Anderson, who was the Conservative Party’s deputy chair until last month, was suspended on Saturday for refusing to apologise for saying Islamists had “got control” of the London Mayor. Today, he stood by his comments, admitting his words had been clumsy but were “born out of sheer frustration at what is happening to our beautiful capital city”.
Before now, at times, a more thoughtful Anderson could be briefly glimpsed (it would be intriguing to hear more from him, whether one agrees or not) but the temptation to thumb his nose or chase a bit of attention reliably shouts that man down.
Measuring success by controversy caused is easy – this is edgelording, not campaigning, and more useful to building up a YouTube channel than changing a nation. (Coincidentally, Anderson now earns more from going on TV than he does from sitting in Parliament.)
Offending without necessity or purpose is the emptiest of political junk food: briefly satiating, lacking nourishment, and prone to inspire an unquenchable appetite for ever greater self-indulgence.
A political party should contain multitudes. There ought to be room for contrarians, for firebrands, even for controversialists or outright clowns within each of our mainstream parties. Our political system is accomplished at absorbing all of the above, along with factionalists, ideologues, pragmatists, compromisers, sell-outs, careerists, brainiacs, backwoodsmen and all sorts of fabulous and flawed individuals, and harnessing them to the peaceable, democratic service of our society. That’s what the cliche of “big tent” politics means, and it generally works pretty well.
But a problem develops if a party either becomes completely intolerant of that odd and chaotic variety, and tries to insist every MP must be a polished drone replicant of the carefully disciplined front bench, or gives total licence to one of the odd or chaotic varieties, convincing itself that one person is so valuable they can be forgiven any transgression.
The Conservative Party risked the latter mistake with Lee Anderson. It believes, rightly, that someone of his politics – a former Labour man, who found his social conservatism and opposition to the EU was not welcome on the left – can have a place in the big Tory tent. It helped him into Parliament, as the Red Wall was toppled by voters who had been on a similar journey to the newly elected MP for Ashfield. But then, somehow, it made the error of assuming that Lee Anderson wasn’t just of the Red Wall, or from the Red Wall, or a by-product of winning the Red Wall, but that he actually was the Red Wall.

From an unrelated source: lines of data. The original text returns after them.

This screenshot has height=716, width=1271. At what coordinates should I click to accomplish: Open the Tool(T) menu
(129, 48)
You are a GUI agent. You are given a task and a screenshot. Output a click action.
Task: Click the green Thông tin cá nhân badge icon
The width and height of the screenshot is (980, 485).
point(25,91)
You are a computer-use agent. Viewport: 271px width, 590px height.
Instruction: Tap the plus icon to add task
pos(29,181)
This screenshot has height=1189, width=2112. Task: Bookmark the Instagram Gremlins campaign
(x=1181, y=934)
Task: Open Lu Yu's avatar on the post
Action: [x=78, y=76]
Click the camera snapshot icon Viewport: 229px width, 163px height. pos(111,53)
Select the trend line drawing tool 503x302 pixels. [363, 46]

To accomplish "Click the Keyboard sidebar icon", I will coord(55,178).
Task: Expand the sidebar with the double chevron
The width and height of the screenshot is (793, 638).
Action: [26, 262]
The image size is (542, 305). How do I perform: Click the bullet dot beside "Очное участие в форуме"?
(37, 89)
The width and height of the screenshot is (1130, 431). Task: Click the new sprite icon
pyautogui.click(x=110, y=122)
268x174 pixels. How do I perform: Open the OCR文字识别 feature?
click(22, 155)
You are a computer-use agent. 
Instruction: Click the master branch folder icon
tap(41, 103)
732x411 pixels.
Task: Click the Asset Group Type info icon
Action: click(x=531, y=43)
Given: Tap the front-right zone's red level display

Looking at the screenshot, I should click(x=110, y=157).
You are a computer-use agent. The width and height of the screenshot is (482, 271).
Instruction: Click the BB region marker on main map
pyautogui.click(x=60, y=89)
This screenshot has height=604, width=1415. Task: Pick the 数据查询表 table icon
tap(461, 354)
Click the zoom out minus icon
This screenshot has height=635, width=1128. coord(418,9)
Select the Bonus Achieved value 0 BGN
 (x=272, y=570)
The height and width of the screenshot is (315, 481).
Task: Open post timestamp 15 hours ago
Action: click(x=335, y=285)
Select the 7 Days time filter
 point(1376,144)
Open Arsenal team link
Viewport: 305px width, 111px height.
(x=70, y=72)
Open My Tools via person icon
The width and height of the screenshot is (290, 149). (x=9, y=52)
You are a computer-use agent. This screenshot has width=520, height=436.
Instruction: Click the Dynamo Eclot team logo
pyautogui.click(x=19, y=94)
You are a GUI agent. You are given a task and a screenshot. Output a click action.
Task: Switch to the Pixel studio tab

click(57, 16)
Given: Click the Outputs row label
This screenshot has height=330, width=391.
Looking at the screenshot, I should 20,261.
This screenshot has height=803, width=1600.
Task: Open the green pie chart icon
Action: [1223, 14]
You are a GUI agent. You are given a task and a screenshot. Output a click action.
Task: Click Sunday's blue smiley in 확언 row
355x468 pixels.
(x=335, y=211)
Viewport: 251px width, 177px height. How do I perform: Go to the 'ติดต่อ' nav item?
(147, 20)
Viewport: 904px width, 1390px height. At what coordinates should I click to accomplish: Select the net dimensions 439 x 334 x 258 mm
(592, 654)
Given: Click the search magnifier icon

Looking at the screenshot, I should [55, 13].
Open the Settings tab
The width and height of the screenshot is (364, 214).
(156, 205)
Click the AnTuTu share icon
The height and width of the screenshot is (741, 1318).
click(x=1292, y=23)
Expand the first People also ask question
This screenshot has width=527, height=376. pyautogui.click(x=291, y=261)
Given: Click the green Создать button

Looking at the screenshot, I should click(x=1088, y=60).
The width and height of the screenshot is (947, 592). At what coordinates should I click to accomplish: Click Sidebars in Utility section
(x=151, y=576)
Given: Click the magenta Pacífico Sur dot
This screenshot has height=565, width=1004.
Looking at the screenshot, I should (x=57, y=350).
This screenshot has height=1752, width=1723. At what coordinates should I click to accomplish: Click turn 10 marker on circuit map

Perhaps some of those to whom these constituencies were new foreign territory just didn’t know any better, but they fell hard for the hype. They didn’t just accept Anderson, they decided they needed him. They made him deputy chairman of the party, put him on the payroll and then the TV. They concluded they couldn’t afford to lose him – and so he began his rampage, leaving the party to clear up after him.
That power imbalance was unsustainable, and was bound to get worse as he pushed ever more boundaries. It was also unjustified. While Anderson could be part of an effective campaign, speaking to one part of the wide Johnson Conservative coalition, his most self-indulgent excesses had increasingly little to do with what made that 2019 campaign effective.
The Red Wall wasn’t won by pessimism and doom, or dire predictions of the demise of Britain, but by what was at heart an optimistic pitch to people who felt worried and frustrated. The Conservative Party campaigned to level the country up, but not by talking the country down.
It never made any sense to conclude that the spokesman for voters who backed that positive campaign was someone who seems dedicated to being unremittingly negative – and his elevation exacerbated his taste for causing controversy at any price.
Eventually he found his party’s limit, even if he is yet to find his own.